4. Luca Bellocchio, L’eterna alleanza? La special relationship angloamericana tra continuità e mutamento, (The eternal alliance? The AngloAmerican special relationship between continuity and change) Milan 2006.

5. For analogous geostrategic motives, relative to the encircling Eurasian mass, the US considers Japan as one of their bridgeheads, a mirror image to the European one.

6. In the specific sector of gas and petroleum, the US and, in part, British influence determines the choice of the EU regarding partners outside Europe, the transportation routes for energy resources and the planning of relative infrastructure.

7. A theoretical approach relative to the transition process of a state from a subordinate to an autonomous position with respect to the sphere of influence in which it is founded has been recently covered by the Argentine Marcelo Gullo, in the essay La insurbodinación fundante. Breve historia de la costrucción del poder de las naciones, Buenos Aires 2008.

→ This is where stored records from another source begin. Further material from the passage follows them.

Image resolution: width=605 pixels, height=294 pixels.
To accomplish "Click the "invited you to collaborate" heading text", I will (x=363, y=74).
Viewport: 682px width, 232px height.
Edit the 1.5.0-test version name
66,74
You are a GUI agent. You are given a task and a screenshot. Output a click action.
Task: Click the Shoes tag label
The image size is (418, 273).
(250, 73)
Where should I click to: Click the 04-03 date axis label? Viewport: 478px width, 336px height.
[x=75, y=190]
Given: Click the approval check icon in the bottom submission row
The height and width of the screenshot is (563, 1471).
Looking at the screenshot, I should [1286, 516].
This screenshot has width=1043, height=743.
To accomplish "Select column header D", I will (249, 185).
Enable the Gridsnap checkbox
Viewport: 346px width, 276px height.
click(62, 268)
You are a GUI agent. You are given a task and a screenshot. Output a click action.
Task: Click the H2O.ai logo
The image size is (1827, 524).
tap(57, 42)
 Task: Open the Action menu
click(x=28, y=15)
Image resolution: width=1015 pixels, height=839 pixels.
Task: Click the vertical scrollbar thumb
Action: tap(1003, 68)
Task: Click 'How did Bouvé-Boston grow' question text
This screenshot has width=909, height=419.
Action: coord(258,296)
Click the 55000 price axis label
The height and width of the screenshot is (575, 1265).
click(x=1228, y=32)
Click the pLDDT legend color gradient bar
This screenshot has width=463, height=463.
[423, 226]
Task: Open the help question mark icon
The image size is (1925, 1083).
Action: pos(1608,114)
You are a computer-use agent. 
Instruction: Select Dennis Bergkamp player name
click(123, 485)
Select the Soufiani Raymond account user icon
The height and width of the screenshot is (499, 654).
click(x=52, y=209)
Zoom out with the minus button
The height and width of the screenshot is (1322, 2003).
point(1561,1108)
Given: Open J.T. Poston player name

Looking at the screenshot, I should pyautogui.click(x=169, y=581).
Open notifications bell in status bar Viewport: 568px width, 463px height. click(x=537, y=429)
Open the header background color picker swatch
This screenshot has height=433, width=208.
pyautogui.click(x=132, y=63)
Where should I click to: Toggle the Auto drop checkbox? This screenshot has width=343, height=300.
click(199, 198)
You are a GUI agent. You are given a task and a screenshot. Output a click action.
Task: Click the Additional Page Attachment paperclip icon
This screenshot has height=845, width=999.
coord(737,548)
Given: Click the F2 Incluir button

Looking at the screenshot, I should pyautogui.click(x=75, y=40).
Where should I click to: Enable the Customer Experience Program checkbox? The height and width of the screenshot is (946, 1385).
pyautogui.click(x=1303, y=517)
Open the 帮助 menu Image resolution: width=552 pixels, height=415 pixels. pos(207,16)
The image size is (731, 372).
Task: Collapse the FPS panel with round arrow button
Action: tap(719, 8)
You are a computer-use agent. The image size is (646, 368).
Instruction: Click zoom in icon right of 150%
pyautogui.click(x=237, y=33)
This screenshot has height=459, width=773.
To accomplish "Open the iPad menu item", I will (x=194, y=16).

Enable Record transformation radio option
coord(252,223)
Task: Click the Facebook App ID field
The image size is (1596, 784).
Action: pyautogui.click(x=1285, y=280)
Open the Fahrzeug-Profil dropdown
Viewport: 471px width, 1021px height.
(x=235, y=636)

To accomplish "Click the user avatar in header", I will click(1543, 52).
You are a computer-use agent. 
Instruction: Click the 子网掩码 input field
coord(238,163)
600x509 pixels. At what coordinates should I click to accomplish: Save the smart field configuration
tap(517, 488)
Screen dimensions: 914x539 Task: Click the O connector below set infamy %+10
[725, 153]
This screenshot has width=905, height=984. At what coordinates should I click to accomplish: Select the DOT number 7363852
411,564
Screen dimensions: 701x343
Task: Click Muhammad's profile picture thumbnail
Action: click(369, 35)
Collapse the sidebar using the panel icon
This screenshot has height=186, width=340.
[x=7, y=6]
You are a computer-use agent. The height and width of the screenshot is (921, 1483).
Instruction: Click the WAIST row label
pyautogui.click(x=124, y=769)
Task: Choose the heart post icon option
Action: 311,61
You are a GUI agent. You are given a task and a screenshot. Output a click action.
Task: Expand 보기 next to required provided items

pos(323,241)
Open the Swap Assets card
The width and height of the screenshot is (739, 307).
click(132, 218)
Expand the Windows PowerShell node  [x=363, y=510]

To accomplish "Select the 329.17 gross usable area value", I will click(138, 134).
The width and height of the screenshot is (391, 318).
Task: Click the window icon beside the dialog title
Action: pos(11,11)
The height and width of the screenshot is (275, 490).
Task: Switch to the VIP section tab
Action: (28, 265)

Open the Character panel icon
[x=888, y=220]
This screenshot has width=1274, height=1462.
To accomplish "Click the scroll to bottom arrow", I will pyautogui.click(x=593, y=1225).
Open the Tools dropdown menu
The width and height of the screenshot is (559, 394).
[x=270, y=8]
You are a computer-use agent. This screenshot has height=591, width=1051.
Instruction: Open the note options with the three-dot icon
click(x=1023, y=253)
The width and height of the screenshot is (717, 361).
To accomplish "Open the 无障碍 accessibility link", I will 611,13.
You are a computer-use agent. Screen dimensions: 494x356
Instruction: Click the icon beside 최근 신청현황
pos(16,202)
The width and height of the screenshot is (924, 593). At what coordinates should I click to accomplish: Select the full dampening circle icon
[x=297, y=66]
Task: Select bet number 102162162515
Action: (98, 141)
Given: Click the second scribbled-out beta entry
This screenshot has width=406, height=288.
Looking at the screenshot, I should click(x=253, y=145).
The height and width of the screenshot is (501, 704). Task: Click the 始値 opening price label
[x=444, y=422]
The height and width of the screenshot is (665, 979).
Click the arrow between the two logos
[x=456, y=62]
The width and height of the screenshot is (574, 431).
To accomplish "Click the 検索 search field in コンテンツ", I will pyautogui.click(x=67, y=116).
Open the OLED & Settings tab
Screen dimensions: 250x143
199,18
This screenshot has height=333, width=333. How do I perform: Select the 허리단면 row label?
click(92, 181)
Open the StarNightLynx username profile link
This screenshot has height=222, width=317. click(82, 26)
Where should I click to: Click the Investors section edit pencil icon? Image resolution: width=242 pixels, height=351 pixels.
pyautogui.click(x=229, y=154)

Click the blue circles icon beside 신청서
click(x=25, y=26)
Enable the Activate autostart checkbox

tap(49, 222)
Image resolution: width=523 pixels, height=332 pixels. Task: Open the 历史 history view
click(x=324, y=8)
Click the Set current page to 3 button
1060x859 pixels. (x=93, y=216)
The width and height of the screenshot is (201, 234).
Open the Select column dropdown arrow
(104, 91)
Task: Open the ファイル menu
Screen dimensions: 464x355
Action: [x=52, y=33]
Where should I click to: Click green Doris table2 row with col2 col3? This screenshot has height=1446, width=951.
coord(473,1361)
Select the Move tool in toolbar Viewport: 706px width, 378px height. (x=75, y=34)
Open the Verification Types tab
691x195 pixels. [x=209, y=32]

8. The constant calls for continental unity from Caracas, Buenos Aires and Brasilia are significant, in that regard. In his impassioned inaugural address as president of Uruguay, held before the General Assembly of the national Parliament on March 1, 2010, the newly elected José Mujica Cordano, ex tupamaros, vigorously underscored that “Somos una familia balcanizada, que quiere juntarse, pero no puede. Hicimos, tal vez, muchos hermosos países, pero seguimos fracasando en hacer la Patria Grande. Por lo menos hasta ahora. No perdemos la esperanza, porque aún están vivos los sentimientos: desde el Río Bravo a las Malvinas vive una sola nación, la nación latino-americana”.

9. That is also in consideration of the “pro-zionist” policy that Washington carries forward in the Near and Middle East. See the long essay by John J. Mearsheimer and Stephen M. Walt, The Israel Lobby and U.S. Foreign Policy, New York: Farrar, Straus and Giroux, 2007.

10. The idea of a Euro-Russian partnership, based on the Paris-Berlin-Moscow axis, is proposed in a different context from the current one in the brilliant essay by Henri De Grossouvre, Paris, Berlin, Moscou. La voie de la paix et de l’independénce, Lausanne 2002.

11. The enlargement of the continental security and defense structures (global in NATO’s case) seems to be an index of the degree of consolidation of the multipolar system. Besides NATO, the CSTO and the initiatives in the setting of the SCO must remind us too of the Consejo de Defensa Suramericano (CDS) de la Unión de Naciones Suramericanas (UNASUR).

12. Linda Jakobson, China prepares for an ice-free Arctic, Sipri Insights on Peace and Securiry, no. 2010/2 March 2010.